Kyle Brothers, a pediatrician in Louisville, Kentucky, says it's "ethically justifiable" for states to permit adolescents, especially those on the verge of adulthood, to consent to COVID-19 vaccination and other straightforward medical care.
In many cases, 16- and 17-year-old adolescents are capable of making well-informed decisions, says Brothers, a member of the American Academy of Pediatrics' Section on Bioethics. "The problem is, the law tends not to have that level of nuance," he adds. "We know in the real world that maturing and developing the ability to make decisions is a continuous process, but the law sets a bright line at age 18."
Lacking parental consent, some defiant teens are researching avenues to get vaccinated without their mom's or dad's knowledge. They may have turned to VaxTeen.org, a site operated by a Los Angeles teenager that provides information on consent laws by state.
If parents are wavering on the decision to give consent, Breuner recommends that they speak with a trusted healthcare provider about their specific concerns. These kinds of dialogues often can clarify lingering worries and may help drive up consent rates for teen vaccination.
Vaccine-hesitant parents should hear out their teens who wish to be vaccinated. Teenagers have their own opinions and belief systems, and parents should respect their child's choice to be vaccinated if they wish, considering the minimal risk of harm and the significant benefit to society as a whole.

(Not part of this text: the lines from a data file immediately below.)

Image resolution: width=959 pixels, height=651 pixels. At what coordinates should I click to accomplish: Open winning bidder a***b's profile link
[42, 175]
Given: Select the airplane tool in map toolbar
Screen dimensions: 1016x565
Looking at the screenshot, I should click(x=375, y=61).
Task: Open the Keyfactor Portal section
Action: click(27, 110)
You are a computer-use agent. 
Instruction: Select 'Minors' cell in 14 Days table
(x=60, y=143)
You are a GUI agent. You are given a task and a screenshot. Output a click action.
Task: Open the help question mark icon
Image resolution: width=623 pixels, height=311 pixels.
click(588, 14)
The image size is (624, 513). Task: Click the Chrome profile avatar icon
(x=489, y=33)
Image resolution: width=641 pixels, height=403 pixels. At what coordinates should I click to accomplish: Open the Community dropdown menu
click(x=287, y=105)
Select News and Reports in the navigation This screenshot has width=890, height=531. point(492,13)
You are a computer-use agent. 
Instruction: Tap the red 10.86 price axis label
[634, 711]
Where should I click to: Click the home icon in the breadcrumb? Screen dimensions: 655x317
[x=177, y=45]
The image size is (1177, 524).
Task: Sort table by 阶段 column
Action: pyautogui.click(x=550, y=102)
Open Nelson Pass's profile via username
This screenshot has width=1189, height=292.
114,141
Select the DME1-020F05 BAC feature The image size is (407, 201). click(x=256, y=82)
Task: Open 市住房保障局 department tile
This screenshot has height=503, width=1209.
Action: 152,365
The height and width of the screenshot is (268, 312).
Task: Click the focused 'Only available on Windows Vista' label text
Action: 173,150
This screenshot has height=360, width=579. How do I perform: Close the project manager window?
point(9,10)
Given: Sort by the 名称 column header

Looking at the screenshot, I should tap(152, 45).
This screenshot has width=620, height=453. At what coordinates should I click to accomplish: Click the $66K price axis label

George J. Annas, professor and director at the Center for Health Law, Ethics & Human Rights at Boston University, says parents have a legal obligation to provide their children with necessary medical treatment, or they could be found guilty of child neglect. The circumstances vary, but in the face of unrelenting COVID-19, he says parents have an ethical duty to consent to teens' vaccination because "the disease is rampant and children are dying."